The members of fivebyfive perform at The Theater at Innovation Square while More Fire Glass Studio creates a glass sculpture remotely. - PHOTO BY MATT BURKHARTT
  • PHOTO BY MATT BURKHARTT
  • The members of fivebyfive perform at The Theater at Innovation Square while More Fire Glass Studio creates a glass sculpture remotely.
Hot tunes with fivebyfive and More Fire

“More Fire” was an ambitious piece of art timing. The audience watched a video screen set up at the back of The Theater at Innovation Square stage as a camera prowled the floor in real time at More Fire Glass Studio, just off of Monroe Avenue, where the staff was firing glass globes for a new sculpture.

Also in real time was the avant-garde Rochester ensemble fivebyfive, playing at the front of The Theater at Innovation Square stage. So while the audience kept a watchful eye on the screen behind the band, and the activity at More Fire, it was also watching and listening to the band. And after 60 minutes these two arts, glass blowing and music, separated by a few miles and a few techniques, were supposed to arrive at the same place, together.

Perhaps it was a happy accident that one of the pieces performed by fivebyfive for this curious experiment was Glass. “Thin Blue Line” by Philip Glass, the minimalist composer.

Interpreting the music of living composers creating modern music is the mission of fivebyfive. The concert opened with the gentle, foghorn notes of Brittany Green’s “Lead Me Home,” while behind the band were projected images of the More Fire crew inserting into a kiln globs (that’s a technical term) of glass affixed to the ends of poles, to be heated until the glass was pliable enough to be added to a growing sculpture of small white globes.

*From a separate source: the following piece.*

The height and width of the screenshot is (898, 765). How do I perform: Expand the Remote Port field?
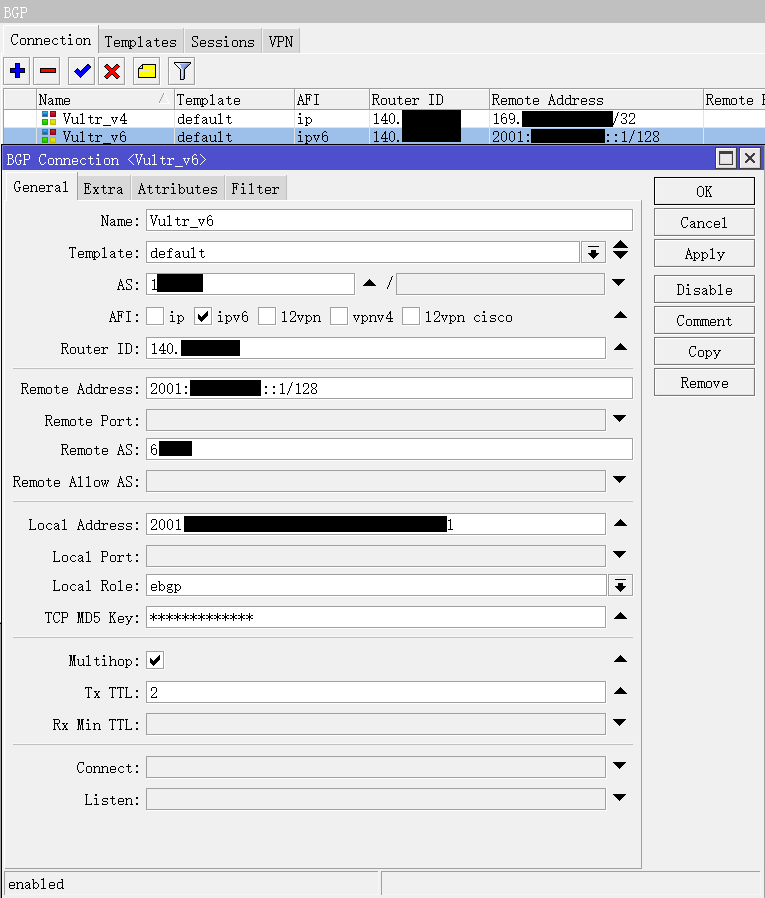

So Haeyeun Jeun’s gentle, almost fragile piano was a perfect opening. Soon fivebyfive was a gentle storm of Laura Lentz on flute, Marcy Bacon on clarinet, Ken Luk on electric guitar, Eric J. Polenik on bass and Marc Webster, who added programmed audio that felt like the burbling echo of water on cave walls.

“It might be a little noisy,” More Fire Glass Studio owner Elizabeth Lyons warned as she reported via video on the progress at the studio. And yes, propane torches can be loud.

Glass — that’s Philip Glass — is clearly an influence on fivebyfive, as evidenced by its predilections for oscillating rhythms, repetition, and chamber atmospherics. And as the hour wore on, it became clear that this was a race to the end between More Fire and fivebyfive. The tension mounted and…

It was a tie. Lyons eased the completed glass piece into an insulated box to cure as fivebyfive brought Mark Mellits’s rambunctious “Dreadlocked” to a close. Then the audience was invited to the sidewalk outside the theater. To smash glass.

Sugar glass, actually. Which would soon disappear with the evening’s rain, or perhaps to be carried away by ants.